To better stratify the risk for SBNET patients, we divided the patients into four groups according to the cutoff value of ELN and NLN; however, this risk stratification can only distinguish ISSR 1 (ELN ≤ 14 and NLN ≤ 9) group and SSR group (ELN > 14 and NLN > 9) and has no discriminatory power for other groups. Therefore, only ELN greater than 14 and NLN greater than 9 were considered sufficiently radical resection in this study, and the other cases were divided into the ISRR group. The results showed that the prognosis of the SRR group was significantly better than that of the ISSR group; however, the potential prognostic factors, such as age, tumor site, surgical approaches, and T stage, were significantly different between the two groups. Therefore, we cannot infer that the survival benefit of patients in the SRR group comes from more lymph nodes removed.
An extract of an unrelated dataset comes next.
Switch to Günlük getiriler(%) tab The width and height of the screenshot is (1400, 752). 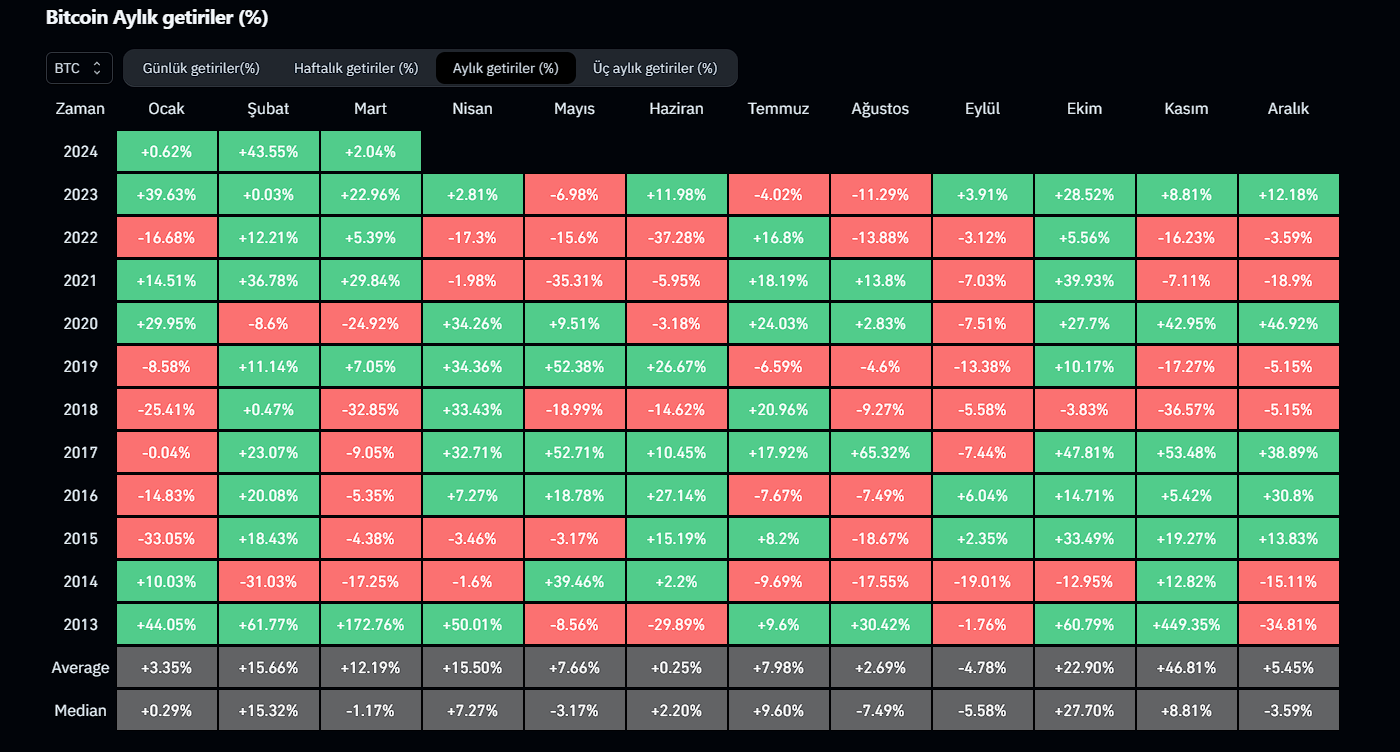click(x=201, y=68)
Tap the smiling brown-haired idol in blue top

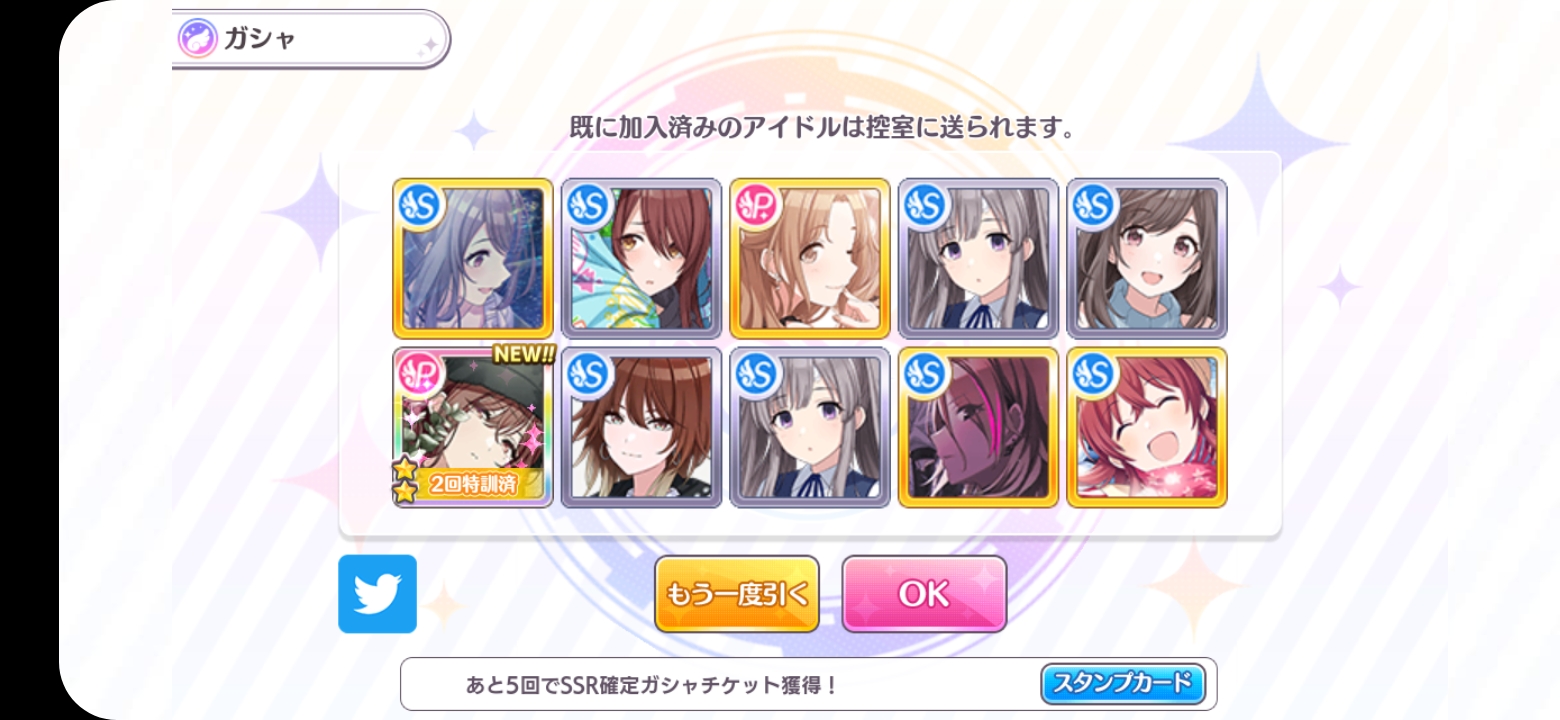[1147, 259]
Propensity matching score28 is a common and effective method when we are unable to do a prospective clinical study or the clinical study is low quality, which can simultaneously match the characteristics of multiple factors, minimize confounding bias, and better simulate clinical studies.29 Analysis based on a large sample size after PSM has more reference value. In our study, after the PSM, there was no significant difference in the clinicopathological distribution characteristics between the two groups, which improved the reliability of the conclusions of the subsequent analysis. As we expected, the prognosis of the SRR group was significantly higher than that of the ISRR group after balancing the clinicopathological factors. Furthermore, after adjusting potential prognostic factors, including age, T stage, and site, compared with the SRR group (ELNs ≥ 15 and NLN ≥ 10), the ISRR group had HRs of 1.653, indicating that removal of more than 14 LNs and ensuring at least 9 LNs could reduce the risk of death. Therefore, we believed that systematic removal of more than 14 LNs and more than 9 NLNs was the best choice, which can increase the OS of SBNET patients according to these results.
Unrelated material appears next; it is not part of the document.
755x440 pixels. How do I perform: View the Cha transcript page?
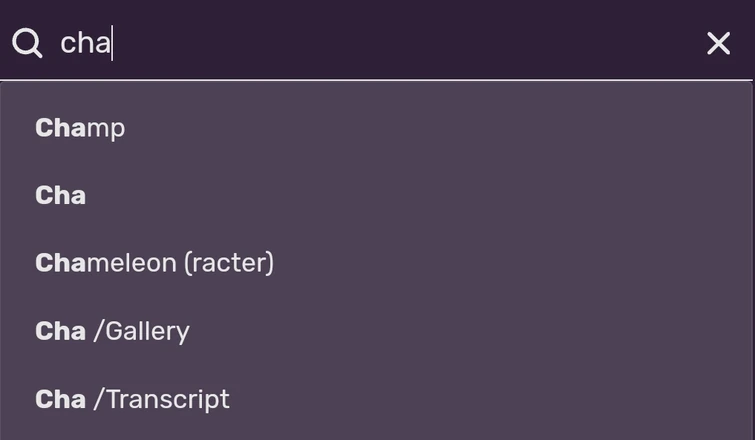132,399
Like other studies based on the SEER database, this study also has its own limitations. First, there are many missing data that may lead to selection bias in the SEER database. Second, SEER data are from hospitals of different medical levels in 18 states of the USA, with differences in medical technology. Patients in high-level medical centers have better prognosis than those in general hospitals.5 Besides, independent prognostic factors, such as mesenteric masses and whether emergency surgery was done, are not provided in the SEER database, which may lead to overestimation or underestimation of the prognostic value of LNs. Although our data are not ideal, PSM performed a good balancing of the clinical and pathological characteristics of the two groups, reducing the selection bias. Of course, our results still need to be verified by prospective, multicenter, randomized controlled trials.

Conclusion

This study was focused on the pathological confirmed SBNETs with surgical resection in the SEER database between 2004 and 2017, and the results showed that current TNM staging cannot accurately predict the survival of SBNET patients, and both ELNs and NLNs can well predict the overall survival (OS) of patients. Systematic removal of more than 14 LNs and more than 9 NLNs can increase the OS of SBNET patients.